### Aim of the task
For this exercise, write out exactly the lines of the material from the one containing "Switch to grid view layout" through the end, both ends included, and nothing more.

======== Given records

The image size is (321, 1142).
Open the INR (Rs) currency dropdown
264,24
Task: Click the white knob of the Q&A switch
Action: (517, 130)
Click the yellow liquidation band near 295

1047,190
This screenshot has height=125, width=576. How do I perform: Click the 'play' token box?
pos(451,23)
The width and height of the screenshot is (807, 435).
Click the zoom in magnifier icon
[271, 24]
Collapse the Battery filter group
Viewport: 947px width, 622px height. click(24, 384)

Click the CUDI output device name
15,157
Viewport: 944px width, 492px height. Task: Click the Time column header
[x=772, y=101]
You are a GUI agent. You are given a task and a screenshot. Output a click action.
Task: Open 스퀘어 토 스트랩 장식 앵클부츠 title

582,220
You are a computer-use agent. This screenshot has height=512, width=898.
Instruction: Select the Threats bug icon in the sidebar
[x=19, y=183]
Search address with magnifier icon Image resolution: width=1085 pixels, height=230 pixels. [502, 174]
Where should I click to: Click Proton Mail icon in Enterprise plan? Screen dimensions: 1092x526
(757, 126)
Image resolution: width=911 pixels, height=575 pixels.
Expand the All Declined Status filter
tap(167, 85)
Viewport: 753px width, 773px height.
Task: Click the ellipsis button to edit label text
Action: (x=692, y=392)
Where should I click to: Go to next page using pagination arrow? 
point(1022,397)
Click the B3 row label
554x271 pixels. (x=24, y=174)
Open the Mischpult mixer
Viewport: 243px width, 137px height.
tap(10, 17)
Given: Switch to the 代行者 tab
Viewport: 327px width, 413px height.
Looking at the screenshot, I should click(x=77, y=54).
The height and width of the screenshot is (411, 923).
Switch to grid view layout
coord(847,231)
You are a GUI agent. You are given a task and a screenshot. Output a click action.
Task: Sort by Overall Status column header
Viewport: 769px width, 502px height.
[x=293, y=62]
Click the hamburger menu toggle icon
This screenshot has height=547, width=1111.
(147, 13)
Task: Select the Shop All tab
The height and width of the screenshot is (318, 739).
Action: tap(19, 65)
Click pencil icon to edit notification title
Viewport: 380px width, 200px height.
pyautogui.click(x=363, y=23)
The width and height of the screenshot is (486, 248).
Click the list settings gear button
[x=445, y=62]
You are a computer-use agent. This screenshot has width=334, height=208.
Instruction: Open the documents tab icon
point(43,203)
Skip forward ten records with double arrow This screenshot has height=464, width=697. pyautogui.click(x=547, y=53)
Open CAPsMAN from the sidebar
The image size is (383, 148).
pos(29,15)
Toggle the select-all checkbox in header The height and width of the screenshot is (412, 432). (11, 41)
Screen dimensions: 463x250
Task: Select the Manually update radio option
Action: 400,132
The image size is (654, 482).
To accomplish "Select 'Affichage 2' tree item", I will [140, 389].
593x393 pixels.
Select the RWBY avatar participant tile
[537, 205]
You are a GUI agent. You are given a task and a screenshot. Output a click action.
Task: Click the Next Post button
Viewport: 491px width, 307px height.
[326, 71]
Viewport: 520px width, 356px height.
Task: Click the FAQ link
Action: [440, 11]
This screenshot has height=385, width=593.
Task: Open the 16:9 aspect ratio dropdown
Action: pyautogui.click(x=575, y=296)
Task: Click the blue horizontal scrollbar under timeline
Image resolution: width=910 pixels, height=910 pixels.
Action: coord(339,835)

================

### Output below
Switch to grid view layout
coord(847,231)
You are a GUI agent. You are given a task and a screenshot. Output a click action.
Task: Sort by Overall Status column header
Viewport: 769px width, 502px height.
[x=293, y=62]
Click the hamburger menu toggle icon
This screenshot has height=547, width=1111.
(147, 13)
Task: Select the Shop All tab
The height and width of the screenshot is (318, 739).
Action: tap(19, 65)
Click pencil icon to edit notification title
Viewport: 380px width, 200px height.
pyautogui.click(x=363, y=23)
The width and height of the screenshot is (486, 248).
Click the list settings gear button
[x=445, y=62]
You are a computer-use agent. This screenshot has width=334, height=208.
Instruction: Open the documents tab icon
point(43,203)
Skip forward ten records with double arrow This screenshot has height=464, width=697. pyautogui.click(x=547, y=53)
Open CAPsMAN from the sidebar
The image size is (383, 148).
pos(29,15)
Toggle the select-all checkbox in header The height and width of the screenshot is (412, 432). (11, 41)
Screen dimensions: 463x250
Task: Select the Manually update radio option
Action: 400,132
The image size is (654, 482).
To accomplish "Select 'Affichage 2' tree item", I will [140, 389].
593x393 pixels.
Select the RWBY avatar participant tile
[537, 205]
You are a GUI agent. You are given a task and a screenshot. Output a click action.
Task: Click the Next Post button
Viewport: 491px width, 307px height.
[326, 71]
Viewport: 520px width, 356px height.
Task: Click the FAQ link
Action: [440, 11]
This screenshot has height=385, width=593.
Task: Open the 16:9 aspect ratio dropdown
Action: pyautogui.click(x=575, y=296)
Task: Click the blue horizontal scrollbar under timeline
Image resolution: width=910 pixels, height=910 pixels.
Action: coord(339,835)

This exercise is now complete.